:: Task directions ::
When you repeat the records, keep every word exact and drop each picture.

(Dataset records)
━━━━━━━━

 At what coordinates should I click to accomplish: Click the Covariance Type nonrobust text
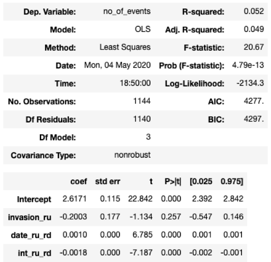pyautogui.click(x=132, y=155)
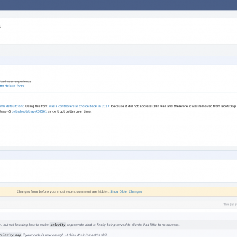Viewport: 237px width, 237px height.
Task: Click text 'because it did not address i18n well'
Action: [139, 106]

━━━━━━━━

:: Answer to the problem ::
 At what coordinates should I click to accomplish: Click the Covariance Type nonrobust text
pyautogui.click(x=132, y=155)
Viewport: 237px width, 237px height.
Task: Click text 'because it did not address i18n well'
Action: [139, 106]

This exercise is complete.